Department of Medicine, Columbia University Irving Medical Center, New York, NY, United States.
Herbert Irving Comprehensive Cancer Center, Columbia University Irving Medical Center, New York, NY, United States.
J Biomed Inform. 2022 Jul;131:104095. doi: 10.1016/j.jbi.2022.104095. Epub 2022 May 20.

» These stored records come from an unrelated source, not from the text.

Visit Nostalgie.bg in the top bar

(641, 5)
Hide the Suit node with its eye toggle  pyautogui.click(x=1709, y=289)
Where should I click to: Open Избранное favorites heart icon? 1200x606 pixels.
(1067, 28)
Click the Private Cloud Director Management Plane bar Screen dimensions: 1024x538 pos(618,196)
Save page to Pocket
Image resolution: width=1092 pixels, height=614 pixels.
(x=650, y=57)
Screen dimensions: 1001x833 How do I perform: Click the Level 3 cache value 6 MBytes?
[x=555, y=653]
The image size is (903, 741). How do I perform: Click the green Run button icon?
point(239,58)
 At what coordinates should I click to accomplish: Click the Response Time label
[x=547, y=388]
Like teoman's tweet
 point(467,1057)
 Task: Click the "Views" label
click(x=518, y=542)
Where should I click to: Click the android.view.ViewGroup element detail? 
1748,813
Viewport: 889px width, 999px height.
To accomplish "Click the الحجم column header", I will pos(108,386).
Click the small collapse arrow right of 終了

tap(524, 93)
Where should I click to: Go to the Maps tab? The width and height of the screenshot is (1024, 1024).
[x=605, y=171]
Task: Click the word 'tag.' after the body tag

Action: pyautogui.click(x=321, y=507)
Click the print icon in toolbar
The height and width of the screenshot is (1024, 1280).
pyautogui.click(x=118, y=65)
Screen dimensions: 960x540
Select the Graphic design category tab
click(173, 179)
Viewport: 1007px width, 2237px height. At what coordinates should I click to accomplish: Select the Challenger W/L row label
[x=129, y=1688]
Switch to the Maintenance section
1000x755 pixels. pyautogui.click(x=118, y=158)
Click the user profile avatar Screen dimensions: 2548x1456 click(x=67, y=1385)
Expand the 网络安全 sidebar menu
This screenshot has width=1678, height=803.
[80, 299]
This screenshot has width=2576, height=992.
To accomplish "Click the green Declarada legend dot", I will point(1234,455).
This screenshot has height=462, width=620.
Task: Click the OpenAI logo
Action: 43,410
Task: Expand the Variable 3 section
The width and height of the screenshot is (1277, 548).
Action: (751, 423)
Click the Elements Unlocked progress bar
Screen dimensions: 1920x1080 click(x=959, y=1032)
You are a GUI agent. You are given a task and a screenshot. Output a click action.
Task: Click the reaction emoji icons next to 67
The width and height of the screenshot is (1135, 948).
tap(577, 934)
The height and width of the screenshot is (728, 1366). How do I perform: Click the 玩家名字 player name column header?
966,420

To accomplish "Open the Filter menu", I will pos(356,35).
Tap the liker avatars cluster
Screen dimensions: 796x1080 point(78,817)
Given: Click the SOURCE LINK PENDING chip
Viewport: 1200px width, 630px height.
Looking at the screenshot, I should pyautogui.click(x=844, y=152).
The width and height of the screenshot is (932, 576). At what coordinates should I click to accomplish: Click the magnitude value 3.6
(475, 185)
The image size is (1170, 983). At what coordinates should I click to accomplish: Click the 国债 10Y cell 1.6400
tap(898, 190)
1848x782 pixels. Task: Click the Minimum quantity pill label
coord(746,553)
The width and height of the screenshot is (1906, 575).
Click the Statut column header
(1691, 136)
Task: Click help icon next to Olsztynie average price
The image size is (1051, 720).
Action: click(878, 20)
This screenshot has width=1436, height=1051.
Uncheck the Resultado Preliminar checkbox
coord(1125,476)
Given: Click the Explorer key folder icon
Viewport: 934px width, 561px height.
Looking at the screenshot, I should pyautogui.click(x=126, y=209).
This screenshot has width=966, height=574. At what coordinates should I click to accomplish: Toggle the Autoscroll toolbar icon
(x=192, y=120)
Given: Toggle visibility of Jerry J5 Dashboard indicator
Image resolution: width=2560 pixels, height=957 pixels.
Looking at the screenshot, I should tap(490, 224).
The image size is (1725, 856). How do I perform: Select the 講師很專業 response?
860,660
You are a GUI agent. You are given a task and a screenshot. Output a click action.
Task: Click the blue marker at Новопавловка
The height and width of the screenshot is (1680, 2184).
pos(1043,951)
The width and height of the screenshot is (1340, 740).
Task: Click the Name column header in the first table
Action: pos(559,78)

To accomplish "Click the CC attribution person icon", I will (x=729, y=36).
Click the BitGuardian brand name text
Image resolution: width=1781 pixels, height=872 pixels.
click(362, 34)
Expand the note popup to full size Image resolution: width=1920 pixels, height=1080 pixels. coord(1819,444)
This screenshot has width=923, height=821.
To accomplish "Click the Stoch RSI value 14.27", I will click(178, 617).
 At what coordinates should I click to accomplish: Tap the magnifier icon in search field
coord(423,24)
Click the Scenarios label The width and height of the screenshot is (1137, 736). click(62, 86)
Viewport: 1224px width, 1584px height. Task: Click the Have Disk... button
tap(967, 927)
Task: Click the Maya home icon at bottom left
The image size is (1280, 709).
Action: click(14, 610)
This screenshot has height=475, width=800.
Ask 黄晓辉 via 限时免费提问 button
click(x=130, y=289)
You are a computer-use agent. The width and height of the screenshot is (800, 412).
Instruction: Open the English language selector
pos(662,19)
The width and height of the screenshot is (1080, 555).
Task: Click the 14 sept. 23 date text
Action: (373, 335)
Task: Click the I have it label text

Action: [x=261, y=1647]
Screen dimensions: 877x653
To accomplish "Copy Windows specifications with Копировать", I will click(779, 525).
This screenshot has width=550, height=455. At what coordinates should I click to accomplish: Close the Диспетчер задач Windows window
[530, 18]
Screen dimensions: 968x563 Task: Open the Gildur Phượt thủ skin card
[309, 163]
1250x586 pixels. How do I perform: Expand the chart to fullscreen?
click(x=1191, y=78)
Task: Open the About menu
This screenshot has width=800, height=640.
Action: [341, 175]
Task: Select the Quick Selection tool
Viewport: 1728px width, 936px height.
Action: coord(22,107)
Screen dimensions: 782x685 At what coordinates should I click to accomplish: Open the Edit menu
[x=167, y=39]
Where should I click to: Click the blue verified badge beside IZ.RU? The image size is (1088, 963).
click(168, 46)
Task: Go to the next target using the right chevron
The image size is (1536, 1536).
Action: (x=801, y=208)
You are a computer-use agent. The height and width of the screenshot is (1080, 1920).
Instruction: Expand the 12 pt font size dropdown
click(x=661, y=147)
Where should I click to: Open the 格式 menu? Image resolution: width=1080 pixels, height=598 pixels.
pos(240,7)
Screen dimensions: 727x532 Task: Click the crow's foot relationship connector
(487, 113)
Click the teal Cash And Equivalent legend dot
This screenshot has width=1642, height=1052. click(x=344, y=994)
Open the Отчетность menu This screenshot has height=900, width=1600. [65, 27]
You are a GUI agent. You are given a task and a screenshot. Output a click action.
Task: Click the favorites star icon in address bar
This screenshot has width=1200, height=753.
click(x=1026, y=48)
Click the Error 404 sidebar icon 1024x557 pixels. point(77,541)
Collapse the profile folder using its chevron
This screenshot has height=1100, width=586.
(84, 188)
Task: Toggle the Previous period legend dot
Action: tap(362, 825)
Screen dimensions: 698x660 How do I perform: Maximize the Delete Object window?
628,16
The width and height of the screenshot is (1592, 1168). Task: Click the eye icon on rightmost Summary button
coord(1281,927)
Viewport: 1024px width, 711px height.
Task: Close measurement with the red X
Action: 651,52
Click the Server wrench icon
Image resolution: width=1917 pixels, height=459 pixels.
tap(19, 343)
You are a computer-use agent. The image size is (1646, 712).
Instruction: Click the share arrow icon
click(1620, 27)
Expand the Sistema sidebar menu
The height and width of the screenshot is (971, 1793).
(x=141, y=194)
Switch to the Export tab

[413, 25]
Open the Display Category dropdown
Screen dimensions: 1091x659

The multi-modal and unstructured nature of observational data in Electronic Health Records (EHR) is currently a significant obstacle for the application of machine learning towards risk stratification. In this study, we develop a deep learning framework for incorporating longitudinal clinical data from EHR to infer risk for pancreatic cancer (PC). This framework includes a novel training protocol, which enforces an emphasis on early detection by applying an independent Poisson-random mask on proximal-time measurements for each variable. Data fusion for irregular multivariate time-series features is enabled by a "grouped" neural network (GrpNN) architecture, which uses representation learning to generate a dimensionally reduced vector for each measurement set before making a final prediction. These models were evaluated using EHR data from Columbia University Irving Medical Center-New York Presbyterian Hospital. Our framework demonstrated better performance on early detection (AUROC 0.671, CI 95% 0.667 - 0.675, p < 0.001) at 12 months prior to diagnosis compared to a logistic regression, xgboost, and a feedforward neural network baseline. We demonstrate that our masking strategy results greater improvements at distal times prior to diagnosis, and that our GrpNN model improves generalizability by reducing overfitting relative to the feedforward baseline. The results were consistent across reported race. Our proposed algorithm is potentially generalizable to other diseases including but not limited to cancer where early detection can improve survival.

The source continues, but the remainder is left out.